Upon returning to the Central African Republic, Bokassa assigned Gon as chairman of the Supreme Court. On 28 February 1969, Gon served as Minister of Justice, replacing André Dieudonné Magale. When he served as the Minister of Justice, his name was on the list of persons who assisted Alexandre Banza during the 1969 coup attempt, along with Joseph Kallot, François Péhoua, Timothée Malendoma, and Auguste Mbongo. They went to Bokassa asking for forgiveness and he accepted it except for Kallot. He subsequently worked as Minister of Finance on 4 February 1970. As a minister of finance, he represented the Central African Republic on the board of the African Development Bank. Afterwards, he became the Deputy Minister of Industry and Trade on 29 December 1971, a position that he served for less than a year. Bokassa reappointed Gon as Minister of Justice on 13 May 1972 and then as Minister of Justice and Labor on 14 July 1972.

Gon stepped down as Minister of Justice and Labor on 6 April 1973. He subsequently served in various ministerial and deputy ministerial positions which were Deputy Minister of National Defense (6 April 1973 – 15 February 1974), Deputy of National Defense and Energy (15 February 1974 – 15 June 1974), Deputy Minister of National Defense, ex-servicemen and war victims, and energy (15 June 1974 – 2 September 1974), Minister of Energy (2 September 1974 – 7 June 1976), and Minister of Energy and Mining (7 June 1976 – 4 September 1976).

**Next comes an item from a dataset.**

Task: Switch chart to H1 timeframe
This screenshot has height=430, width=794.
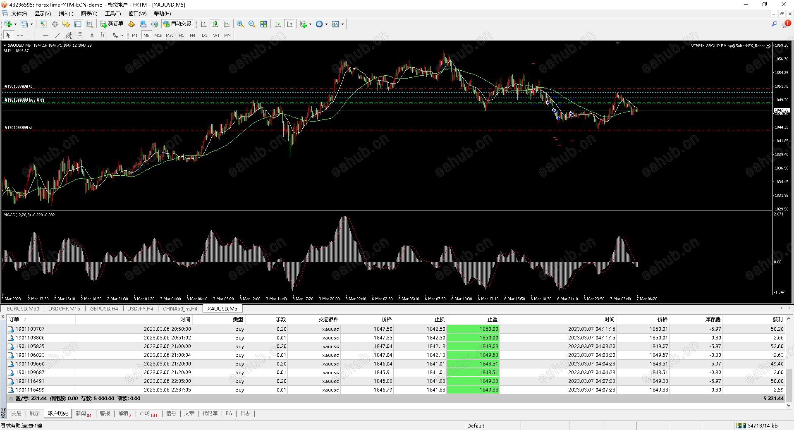Action: click(181, 36)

After Bokassa established the Central African Revolutionary Council, Gon was employed as the Vice Prime Minister of Energy, Mining, Public Services, and Social Security. He later served as the Chairman of the Economic and Social Council from December 1977 to 1978. He died in Bangui in November 1993.

== Works ==
- Gon, François (1969). "L'organisation de la justice administrative en République Centrafricaine"

== Awards ==
- Commander Central African Orders of Industrial and Artisanal Merit (1 May 1972).
- Operation Bokassa (31 December 1974).